ACTION ITEM:
Reproduce word for word the lines between those holding "Given: Switch to the 客户端 tab" and "Task: Click the right wooden hanger hook", inclusive, and nothing else from the data below.

==== ENTRIES SUPPLIED

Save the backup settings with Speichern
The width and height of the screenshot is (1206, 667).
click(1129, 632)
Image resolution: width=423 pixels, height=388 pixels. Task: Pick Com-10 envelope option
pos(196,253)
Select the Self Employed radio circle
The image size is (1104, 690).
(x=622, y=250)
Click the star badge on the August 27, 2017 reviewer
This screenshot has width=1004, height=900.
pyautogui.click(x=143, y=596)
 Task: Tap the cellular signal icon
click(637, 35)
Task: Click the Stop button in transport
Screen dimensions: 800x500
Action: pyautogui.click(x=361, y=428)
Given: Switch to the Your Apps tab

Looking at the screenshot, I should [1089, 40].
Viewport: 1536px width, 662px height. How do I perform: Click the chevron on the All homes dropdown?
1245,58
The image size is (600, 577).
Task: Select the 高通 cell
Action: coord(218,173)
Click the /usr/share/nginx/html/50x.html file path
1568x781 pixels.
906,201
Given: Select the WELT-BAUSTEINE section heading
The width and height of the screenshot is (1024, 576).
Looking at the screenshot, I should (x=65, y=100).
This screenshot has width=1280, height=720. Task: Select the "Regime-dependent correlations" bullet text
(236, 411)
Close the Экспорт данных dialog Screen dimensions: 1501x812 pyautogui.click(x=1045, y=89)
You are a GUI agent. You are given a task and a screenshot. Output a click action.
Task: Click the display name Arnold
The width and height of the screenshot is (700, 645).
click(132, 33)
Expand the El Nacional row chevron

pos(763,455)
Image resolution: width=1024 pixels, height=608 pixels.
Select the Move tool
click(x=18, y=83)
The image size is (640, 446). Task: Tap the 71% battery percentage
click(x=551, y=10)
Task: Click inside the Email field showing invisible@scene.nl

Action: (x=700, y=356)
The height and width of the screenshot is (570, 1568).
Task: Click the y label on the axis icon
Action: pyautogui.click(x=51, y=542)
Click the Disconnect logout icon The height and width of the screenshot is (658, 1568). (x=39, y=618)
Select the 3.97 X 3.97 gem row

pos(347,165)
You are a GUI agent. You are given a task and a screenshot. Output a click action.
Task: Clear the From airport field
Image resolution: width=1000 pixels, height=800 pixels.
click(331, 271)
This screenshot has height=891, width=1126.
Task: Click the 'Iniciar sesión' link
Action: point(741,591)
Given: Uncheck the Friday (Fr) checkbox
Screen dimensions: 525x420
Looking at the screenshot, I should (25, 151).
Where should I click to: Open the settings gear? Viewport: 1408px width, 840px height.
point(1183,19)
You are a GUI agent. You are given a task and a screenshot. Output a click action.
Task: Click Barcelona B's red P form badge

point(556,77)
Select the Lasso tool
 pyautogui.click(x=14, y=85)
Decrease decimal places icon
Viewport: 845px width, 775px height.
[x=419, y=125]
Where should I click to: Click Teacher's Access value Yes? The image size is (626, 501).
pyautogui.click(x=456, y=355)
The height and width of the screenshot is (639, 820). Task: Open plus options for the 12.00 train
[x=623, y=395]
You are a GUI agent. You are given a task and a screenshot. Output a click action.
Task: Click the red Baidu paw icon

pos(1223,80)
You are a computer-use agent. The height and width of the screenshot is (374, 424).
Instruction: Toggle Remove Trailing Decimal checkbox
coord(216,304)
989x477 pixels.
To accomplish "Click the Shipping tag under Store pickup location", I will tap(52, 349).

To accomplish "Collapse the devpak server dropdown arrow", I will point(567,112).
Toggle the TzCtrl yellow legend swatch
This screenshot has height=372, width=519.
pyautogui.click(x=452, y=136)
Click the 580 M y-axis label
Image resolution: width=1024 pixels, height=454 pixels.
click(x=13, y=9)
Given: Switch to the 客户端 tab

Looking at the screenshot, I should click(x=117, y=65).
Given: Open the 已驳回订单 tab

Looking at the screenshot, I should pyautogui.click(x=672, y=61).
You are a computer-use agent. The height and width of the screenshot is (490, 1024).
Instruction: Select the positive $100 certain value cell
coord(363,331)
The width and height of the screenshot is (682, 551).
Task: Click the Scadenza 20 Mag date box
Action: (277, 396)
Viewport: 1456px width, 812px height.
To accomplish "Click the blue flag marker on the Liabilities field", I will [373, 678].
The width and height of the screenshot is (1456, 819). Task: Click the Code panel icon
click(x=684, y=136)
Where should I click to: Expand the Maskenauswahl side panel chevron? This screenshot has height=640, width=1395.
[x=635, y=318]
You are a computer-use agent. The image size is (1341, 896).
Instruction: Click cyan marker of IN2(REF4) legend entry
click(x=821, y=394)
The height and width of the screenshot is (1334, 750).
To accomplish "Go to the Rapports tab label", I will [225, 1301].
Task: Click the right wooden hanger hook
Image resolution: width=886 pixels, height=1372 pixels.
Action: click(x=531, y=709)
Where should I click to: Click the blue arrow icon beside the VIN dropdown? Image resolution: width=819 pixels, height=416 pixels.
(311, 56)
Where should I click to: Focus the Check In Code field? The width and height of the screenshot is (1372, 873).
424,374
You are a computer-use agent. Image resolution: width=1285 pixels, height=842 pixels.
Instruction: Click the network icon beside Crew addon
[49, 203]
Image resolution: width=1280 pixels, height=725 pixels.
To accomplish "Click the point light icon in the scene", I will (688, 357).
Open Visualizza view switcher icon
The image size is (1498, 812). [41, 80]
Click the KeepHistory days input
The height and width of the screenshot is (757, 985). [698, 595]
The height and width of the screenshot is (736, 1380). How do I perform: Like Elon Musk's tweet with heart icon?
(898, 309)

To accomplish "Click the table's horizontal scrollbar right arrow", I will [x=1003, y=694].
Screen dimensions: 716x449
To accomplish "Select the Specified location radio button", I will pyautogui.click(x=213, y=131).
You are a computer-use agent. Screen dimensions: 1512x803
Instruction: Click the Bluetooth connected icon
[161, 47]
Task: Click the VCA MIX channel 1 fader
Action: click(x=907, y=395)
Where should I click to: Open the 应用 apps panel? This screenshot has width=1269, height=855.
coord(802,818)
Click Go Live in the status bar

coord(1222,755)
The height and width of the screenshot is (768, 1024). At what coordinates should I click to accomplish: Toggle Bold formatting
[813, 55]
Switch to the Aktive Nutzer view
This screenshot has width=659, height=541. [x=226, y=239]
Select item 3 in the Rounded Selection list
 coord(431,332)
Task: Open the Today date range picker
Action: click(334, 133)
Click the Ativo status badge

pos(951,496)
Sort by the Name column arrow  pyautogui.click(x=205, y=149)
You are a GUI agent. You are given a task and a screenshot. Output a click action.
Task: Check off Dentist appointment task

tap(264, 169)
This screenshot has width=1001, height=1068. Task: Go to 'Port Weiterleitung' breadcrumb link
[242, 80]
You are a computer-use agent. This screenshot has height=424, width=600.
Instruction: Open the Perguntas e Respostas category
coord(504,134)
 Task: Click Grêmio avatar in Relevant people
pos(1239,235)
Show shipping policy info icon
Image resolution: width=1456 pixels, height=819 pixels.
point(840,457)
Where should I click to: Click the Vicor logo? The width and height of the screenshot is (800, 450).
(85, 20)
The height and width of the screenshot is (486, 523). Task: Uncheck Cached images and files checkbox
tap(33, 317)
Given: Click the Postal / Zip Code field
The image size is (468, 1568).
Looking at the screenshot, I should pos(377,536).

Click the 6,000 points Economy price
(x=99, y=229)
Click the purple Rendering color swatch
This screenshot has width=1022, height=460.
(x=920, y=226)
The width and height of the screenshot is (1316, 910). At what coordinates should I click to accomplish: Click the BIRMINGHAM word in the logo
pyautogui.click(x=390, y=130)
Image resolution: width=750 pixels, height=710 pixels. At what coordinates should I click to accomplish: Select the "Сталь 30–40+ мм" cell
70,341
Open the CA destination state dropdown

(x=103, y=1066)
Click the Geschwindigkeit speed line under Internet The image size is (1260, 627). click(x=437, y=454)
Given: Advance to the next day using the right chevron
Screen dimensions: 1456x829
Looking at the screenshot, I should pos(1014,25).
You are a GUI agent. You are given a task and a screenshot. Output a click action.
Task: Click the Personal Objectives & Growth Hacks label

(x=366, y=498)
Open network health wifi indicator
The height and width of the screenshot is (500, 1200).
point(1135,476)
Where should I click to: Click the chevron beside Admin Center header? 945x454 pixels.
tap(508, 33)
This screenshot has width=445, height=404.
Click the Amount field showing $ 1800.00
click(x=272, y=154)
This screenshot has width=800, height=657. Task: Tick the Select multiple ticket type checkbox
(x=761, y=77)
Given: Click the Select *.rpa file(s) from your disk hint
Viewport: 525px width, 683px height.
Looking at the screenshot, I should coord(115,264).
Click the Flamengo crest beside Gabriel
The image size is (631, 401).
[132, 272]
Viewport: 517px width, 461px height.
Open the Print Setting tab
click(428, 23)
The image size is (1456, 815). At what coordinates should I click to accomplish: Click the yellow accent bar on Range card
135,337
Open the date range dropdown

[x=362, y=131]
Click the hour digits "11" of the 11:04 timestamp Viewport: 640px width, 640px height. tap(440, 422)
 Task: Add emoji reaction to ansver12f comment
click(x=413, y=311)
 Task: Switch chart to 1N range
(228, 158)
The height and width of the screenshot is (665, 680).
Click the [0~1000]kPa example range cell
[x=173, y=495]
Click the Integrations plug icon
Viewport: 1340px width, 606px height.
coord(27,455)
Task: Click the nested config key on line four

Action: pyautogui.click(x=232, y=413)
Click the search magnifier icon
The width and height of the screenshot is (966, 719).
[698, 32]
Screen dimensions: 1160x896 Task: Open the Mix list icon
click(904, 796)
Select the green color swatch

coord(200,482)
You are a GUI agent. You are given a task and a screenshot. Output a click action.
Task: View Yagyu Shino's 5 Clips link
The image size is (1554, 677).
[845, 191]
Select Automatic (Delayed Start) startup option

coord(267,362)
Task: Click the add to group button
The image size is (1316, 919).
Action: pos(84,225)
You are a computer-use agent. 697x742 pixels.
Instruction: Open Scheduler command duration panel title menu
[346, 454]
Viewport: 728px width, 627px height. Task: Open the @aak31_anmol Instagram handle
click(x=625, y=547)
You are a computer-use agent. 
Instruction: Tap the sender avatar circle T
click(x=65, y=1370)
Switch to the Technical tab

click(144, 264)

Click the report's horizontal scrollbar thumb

========

RESULT OF THIS EXERCISE:
Given: Switch to the 客户端 tab

Looking at the screenshot, I should click(x=117, y=65).
Given: Open the 已驳回订单 tab

Looking at the screenshot, I should pyautogui.click(x=672, y=61).
You are a computer-use agent. The height and width of the screenshot is (490, 1024).
Instruction: Select the positive $100 certain value cell
coord(363,331)
The width and height of the screenshot is (682, 551).
Task: Click the Scadenza 20 Mag date box
Action: (277, 396)
Viewport: 1456px width, 812px height.
To accomplish "Click the blue flag marker on the Liabilities field", I will [373, 678].
The width and height of the screenshot is (1456, 819). Task: Click the Code panel icon
click(x=684, y=136)
Where should I click to: Expand the Maskenauswahl side panel chevron? This screenshot has height=640, width=1395.
[x=635, y=318]
You are a computer-use agent. The image size is (1341, 896).
Instruction: Click cyan marker of IN2(REF4) legend entry
click(x=821, y=394)
The height and width of the screenshot is (1334, 750).
To accomplish "Go to the Rapports tab label", I will [225, 1301].
Task: Click the right wooden hanger hook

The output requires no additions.